13 Yrs Into Series Bomb Blasts

Many accused freed from jail, return to militancy

Published : Friday, 17 August, 2018 at 12:00 AM  Count : 642
Many of the militants held for their involvement in the countrywide series bomb blasts on August 17 in 2005 and subsequently released from jail have returned to militancy.
As many as 102 cases out of 161 in connection with the series bomb blasts have so far been disposed of.
Many of the cases are under prosecution. In the cases, different courts sentenced at least 15 people to death while 118 were given life term and 247 others to various prison terms.
The banned outfit Jama'atul Mujahideen Bangladesh (JMB) carried out the attacks in 511 places of 63 out of the total 64 districts only to show their power. Investigator said that although their activities were now off and on, "they no more have the capacity like they had in the past as almost all of their leaders have been arrested and many of them were hanged."
According to jail sources around 750 militants are in 68 jails across the country and 41 of      them are on death rows.
Today is the 13th anniversary of the series bomb blast. Banned JMB on this day in 2005 carried out an orchestrated attack and exploded 459 bombs in 63 districts in just half an hour.
Following the attack, 159 cases were filed and investigators pressed charges in 149 of them accusing 1,106 militants. Final reports were placed in the rest 10 cases, said according to the Police Headquarters.
Verdicts in 93 cases have been delivered in which 334 JMB leaders and activists were convicted and 349 acquitted. Many of the 349 acquitted were arrested later on and kept with the JMB militants in jails, said an official wishing not to be named.
The main target of the attacks was to destroy existing judicial, administrative and legal systems, democratic process and institutions as the JMB was out to establish Islamic Shariah law in Bangladesh.
Reports say the grassroots-level perpetrators are still active to reorganise the battered outfit in one way or other. The JMB was floated in 1998 but it came into spotlight in 2003. It was banned in February 2005.

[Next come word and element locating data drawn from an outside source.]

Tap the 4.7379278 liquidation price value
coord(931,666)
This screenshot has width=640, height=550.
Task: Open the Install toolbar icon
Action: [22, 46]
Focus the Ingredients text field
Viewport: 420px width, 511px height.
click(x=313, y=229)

The BNP-Jamaat-led four-party alliance government was in power when the members of banned outfit JMB carried out the attacks in 511 places of 63 out of the total 64 districts, leaving two people killed and 200 others injured. Munsiganj was the only district spared.
Excepting the two top leaders - Shayakh Abdur Rahman and Siddiqul Islam, commonly known as Bangla Bhai - the authorities are yet to punish the field-level executors of the serial blasts that portrayed the secular country as a "new breeding ground of Islamic militancy" globally, harming its economic potentiality.
However, Khaleda Zia's government finally arrested JMB ring leaders Shayakh Abdur Rahman and Bangla Bhai who were patronised allegedly by at least three ministers of the then BNP government. The military-led interim government on March 29, 2007 six JMB men including the duo as the court handed down capital punishment, destroying the JMB network.
Trying the radicals was one of the election promises of the ruling Awami League that came to power in January 2009. The then BNP-Jamaat government, which had repeatedly trashed media reports on to concede the presence of Islamic extremists, later confessed the existence of Islamic militants promising actions against them.